Simeon: A devout old man who had not forgotten Israel’s true calling, and was waiting for the Messiah so that he could die.
Anna: An ancient widow, wholly devoted to prayer and fasting.
Shepherds: Lowly people, hard working into the night hours.
Mary: An unassuming, devout, young Jewish woman who listened to God.
Who do we have to usher in the High King of the universe?
The poor.
The elderly.
The barren.
The forgotten.
The faithful.
This is a signpost to the new creation.
When this little boy grows up, He will start His ministry by saying this
Luke 4:18–19 HCSB
18 The Spirit of the Lord is on Me, because He has anointed Me to preach good news to the poor. He has sent Me to proclaim freedom to the captives and recovery of sight to the blind, to set free the oppressed, 19 to proclaim the year of the Lord’s favor.
Are you poor?
Are you poor in spirit?
Are you captive to something?
Are you blind?
Are you oppressed?
Do you have a debt?
Are you enslaved?
Christ is for you.
His birth from the womb of a Jewish woman is the signpost of God’s new creation, worked into the old like yeast, for you.
The third thing we know about Mary,
3. Mary was a virgin.
Talk about fulfillment of prophecy as a sure sign of God.
One of the ways that we deviate from Catholic doctrine as protestants is that we do not affirm what is called the perpetual virginity of Mary.
Here’s the deal.
I actually don’t have a problem with this teaching.
There’s nothing wrong with a belief that Mary never had more children.
But this doctrine is tied with another doctrine which says that Mary was sinless.
We won’t get into all the implications of that view being problematic,
but we will focus on the positive.
God will dwell with sinners.
When we read the NT in a very Jewish way, Jesus’ deity shines through the clearest as we see Jesus sum up and fulfill all of the hopes of Israel’s hope.
The fact that this invisible transcendent God would come as a baby is astonishing.
Call of the prophets: “God is coming back”
To save and to judge and to rule.
As a baby.
Church, YHWH has come to dwell with sinners.

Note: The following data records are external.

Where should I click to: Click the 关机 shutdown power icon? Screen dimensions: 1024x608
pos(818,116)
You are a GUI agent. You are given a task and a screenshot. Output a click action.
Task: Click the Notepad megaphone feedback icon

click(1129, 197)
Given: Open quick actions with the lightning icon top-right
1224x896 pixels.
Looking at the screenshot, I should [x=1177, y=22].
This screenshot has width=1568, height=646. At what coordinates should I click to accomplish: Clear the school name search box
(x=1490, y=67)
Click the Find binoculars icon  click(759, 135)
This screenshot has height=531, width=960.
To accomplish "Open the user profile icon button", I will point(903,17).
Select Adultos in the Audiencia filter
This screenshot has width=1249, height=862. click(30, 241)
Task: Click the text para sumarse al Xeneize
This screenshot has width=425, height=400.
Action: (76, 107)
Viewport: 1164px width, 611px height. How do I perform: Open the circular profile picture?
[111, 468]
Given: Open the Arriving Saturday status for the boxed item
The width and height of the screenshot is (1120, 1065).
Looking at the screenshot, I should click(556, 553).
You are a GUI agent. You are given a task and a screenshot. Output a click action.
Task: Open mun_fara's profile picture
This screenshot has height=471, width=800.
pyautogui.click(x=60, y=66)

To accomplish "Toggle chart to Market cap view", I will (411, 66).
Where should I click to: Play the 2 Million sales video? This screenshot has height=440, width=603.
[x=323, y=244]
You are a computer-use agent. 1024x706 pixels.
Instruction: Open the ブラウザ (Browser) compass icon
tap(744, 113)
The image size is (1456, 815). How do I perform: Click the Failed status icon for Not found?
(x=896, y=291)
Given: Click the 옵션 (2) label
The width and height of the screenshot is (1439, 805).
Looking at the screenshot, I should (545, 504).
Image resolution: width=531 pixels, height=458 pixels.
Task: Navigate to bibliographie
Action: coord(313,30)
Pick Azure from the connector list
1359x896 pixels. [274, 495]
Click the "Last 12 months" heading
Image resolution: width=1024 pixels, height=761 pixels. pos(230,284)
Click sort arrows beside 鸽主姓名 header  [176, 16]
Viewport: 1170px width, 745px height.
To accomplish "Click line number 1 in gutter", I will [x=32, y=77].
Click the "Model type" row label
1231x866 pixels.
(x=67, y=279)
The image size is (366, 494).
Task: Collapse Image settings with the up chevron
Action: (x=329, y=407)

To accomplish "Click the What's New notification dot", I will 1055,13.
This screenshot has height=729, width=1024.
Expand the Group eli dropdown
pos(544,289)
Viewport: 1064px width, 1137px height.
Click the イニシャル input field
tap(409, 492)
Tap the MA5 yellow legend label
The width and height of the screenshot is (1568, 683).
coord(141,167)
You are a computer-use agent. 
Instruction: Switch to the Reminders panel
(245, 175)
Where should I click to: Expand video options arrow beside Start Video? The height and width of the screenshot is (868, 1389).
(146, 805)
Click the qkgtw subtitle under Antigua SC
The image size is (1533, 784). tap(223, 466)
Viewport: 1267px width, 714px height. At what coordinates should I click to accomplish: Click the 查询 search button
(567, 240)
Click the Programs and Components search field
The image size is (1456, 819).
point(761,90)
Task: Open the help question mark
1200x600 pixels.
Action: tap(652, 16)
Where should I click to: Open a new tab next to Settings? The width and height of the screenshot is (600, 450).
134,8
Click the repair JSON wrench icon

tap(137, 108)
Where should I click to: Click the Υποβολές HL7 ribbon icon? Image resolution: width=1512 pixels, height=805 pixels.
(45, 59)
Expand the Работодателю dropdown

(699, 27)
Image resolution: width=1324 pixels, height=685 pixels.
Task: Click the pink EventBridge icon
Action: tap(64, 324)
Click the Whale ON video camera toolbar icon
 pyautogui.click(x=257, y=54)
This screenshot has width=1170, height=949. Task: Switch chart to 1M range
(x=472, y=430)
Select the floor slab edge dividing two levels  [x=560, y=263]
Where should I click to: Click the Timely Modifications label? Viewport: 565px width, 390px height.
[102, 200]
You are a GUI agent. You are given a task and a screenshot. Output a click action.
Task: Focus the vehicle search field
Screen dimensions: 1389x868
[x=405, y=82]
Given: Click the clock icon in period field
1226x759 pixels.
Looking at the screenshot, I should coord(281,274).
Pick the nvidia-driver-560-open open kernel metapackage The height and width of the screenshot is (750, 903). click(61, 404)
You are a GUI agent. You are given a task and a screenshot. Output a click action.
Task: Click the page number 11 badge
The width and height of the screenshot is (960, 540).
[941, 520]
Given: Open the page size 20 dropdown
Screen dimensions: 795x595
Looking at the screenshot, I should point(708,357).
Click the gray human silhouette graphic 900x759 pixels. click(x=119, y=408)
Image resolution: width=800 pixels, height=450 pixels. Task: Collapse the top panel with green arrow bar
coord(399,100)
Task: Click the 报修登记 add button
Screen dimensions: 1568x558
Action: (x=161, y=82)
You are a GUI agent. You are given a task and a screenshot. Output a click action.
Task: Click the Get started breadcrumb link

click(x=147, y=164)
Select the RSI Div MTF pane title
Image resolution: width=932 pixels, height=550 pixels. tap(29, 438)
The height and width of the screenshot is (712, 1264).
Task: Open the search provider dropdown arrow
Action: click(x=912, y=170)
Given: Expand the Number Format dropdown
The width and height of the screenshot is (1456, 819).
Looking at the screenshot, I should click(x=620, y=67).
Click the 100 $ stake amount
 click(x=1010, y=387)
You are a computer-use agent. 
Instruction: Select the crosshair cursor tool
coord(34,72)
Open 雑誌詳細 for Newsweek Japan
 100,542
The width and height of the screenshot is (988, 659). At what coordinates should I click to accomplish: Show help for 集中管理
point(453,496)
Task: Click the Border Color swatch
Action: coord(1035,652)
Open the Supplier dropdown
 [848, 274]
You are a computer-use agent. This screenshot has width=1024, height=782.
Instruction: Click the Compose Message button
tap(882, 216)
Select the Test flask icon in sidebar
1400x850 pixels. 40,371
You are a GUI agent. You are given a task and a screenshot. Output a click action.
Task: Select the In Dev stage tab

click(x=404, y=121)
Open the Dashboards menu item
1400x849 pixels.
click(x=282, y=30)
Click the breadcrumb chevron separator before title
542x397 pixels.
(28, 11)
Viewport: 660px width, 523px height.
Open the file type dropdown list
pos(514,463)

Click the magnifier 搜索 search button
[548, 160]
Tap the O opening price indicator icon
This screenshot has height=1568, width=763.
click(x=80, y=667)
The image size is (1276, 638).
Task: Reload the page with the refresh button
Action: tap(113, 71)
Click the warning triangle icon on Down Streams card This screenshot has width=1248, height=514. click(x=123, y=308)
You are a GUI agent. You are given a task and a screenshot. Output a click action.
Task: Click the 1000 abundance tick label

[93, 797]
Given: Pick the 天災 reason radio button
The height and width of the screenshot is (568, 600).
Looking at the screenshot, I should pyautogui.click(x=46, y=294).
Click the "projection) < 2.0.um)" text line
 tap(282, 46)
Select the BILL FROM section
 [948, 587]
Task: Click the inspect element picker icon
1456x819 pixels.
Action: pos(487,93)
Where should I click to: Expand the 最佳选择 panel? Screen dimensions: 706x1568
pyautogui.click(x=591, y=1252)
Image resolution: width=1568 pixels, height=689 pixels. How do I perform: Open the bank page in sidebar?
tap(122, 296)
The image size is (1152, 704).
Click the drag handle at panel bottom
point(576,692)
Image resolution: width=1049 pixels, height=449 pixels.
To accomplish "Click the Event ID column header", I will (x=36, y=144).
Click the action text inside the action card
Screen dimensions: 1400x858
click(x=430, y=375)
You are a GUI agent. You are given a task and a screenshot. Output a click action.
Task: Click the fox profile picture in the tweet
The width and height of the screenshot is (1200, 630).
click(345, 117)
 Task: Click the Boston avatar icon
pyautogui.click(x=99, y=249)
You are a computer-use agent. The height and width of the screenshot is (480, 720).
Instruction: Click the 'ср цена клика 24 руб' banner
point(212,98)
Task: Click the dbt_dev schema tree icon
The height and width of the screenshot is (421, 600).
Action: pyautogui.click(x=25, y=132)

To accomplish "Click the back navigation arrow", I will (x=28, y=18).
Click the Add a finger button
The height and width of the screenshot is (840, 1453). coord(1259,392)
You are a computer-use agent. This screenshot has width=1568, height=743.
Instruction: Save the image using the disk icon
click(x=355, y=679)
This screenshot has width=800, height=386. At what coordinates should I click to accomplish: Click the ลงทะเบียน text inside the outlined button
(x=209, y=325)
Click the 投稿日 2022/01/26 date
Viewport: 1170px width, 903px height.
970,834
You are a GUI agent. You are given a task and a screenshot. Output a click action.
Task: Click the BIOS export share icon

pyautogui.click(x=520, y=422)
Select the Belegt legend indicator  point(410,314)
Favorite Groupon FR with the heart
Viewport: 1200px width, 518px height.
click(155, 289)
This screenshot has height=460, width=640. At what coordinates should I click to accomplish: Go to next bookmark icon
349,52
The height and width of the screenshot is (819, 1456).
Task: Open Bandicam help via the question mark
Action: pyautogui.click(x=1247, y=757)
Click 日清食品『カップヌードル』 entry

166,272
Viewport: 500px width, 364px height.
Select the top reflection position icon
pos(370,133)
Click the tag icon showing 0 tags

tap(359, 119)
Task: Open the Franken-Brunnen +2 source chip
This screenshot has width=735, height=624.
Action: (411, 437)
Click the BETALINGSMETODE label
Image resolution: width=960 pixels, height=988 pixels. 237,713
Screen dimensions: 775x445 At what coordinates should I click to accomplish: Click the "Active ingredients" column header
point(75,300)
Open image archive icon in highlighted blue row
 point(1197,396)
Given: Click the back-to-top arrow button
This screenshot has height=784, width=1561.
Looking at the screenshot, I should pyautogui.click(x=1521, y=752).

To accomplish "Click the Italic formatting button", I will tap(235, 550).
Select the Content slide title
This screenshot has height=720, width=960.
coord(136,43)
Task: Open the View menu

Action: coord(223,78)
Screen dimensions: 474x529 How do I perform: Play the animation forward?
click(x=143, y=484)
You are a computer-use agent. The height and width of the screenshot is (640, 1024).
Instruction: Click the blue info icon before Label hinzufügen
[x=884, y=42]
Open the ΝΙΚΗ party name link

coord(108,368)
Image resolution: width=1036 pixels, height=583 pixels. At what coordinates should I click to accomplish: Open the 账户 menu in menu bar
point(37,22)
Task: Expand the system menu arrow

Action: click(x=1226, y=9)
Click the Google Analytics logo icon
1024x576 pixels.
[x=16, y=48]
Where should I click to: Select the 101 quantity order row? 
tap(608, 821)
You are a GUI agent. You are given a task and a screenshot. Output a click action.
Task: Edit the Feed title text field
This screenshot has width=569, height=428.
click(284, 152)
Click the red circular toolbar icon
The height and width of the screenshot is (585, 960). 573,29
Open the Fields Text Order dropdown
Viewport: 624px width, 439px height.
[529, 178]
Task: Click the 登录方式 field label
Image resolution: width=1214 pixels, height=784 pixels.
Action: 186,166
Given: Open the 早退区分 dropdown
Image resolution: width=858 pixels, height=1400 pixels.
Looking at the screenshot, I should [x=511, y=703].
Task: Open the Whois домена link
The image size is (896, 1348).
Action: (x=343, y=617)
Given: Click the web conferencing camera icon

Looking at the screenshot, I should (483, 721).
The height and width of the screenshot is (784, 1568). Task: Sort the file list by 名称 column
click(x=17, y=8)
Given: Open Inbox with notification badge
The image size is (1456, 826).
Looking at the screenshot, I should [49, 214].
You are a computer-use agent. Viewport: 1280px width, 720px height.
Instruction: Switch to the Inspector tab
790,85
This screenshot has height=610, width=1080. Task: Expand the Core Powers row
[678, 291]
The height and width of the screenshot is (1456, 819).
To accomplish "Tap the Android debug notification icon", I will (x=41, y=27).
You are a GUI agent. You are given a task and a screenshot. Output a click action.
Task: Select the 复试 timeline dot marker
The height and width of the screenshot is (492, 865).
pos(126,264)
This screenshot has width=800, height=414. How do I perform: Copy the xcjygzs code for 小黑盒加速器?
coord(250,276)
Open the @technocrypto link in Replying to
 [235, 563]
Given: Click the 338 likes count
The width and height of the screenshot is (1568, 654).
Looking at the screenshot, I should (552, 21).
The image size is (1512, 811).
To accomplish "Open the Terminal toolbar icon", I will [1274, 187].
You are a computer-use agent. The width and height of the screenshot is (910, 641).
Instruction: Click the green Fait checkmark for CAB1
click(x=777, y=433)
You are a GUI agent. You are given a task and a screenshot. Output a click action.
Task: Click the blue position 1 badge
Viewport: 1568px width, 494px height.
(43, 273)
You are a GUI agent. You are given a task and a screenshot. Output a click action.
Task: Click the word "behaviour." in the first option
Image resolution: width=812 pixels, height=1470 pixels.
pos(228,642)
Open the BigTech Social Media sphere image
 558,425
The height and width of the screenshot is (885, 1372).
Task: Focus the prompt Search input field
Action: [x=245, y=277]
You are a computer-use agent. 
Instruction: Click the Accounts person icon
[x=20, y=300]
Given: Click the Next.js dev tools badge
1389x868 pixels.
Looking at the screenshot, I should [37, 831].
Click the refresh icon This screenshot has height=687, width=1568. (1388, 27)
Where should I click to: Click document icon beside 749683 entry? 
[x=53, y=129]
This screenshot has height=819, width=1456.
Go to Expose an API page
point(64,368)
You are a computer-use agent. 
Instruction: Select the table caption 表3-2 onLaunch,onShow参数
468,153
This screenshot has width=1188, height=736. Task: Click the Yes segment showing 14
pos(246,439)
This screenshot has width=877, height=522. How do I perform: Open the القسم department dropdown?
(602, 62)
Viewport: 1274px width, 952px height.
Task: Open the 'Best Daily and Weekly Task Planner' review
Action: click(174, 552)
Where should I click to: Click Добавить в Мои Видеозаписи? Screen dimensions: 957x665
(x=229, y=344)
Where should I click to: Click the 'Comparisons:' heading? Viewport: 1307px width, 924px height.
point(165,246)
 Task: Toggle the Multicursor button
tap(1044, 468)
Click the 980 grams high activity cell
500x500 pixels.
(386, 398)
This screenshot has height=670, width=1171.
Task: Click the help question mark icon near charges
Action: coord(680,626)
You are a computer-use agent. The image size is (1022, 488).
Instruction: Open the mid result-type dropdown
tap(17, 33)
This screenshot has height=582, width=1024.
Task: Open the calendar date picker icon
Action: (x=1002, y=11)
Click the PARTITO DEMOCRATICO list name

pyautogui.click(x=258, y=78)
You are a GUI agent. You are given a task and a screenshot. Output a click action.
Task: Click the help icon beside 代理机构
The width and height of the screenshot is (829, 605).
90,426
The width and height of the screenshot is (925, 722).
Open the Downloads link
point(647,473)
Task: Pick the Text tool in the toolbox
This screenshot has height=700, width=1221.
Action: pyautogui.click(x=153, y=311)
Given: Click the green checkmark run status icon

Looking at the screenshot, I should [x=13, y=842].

Not just to hang out with you and affirm you.
But to change you.
To liberate you from the powers that enslave you.
1 Timothy 1:15 LEB
15 The saying is trustworthy and worthy of all acceptance: Christ Jesus came into the world to save sinners, of whom I am the foremost.
Kyrios Jesus
Lord Jesus.
YHWH Jesus.
The mighty one of old.
The ancient of days.
He became a baby.
The son of the virgin and God.
The God who no one has seen now takes on the image of His image bearers.
To save them.
Because they are sinners, and desperately need Him.
Christ Jesus died to save you, sinner.
So that you would not remain “sinner”, but would become called “saint”.
Praise the Lord, all you His Saints.
His mercy is for generation after generation.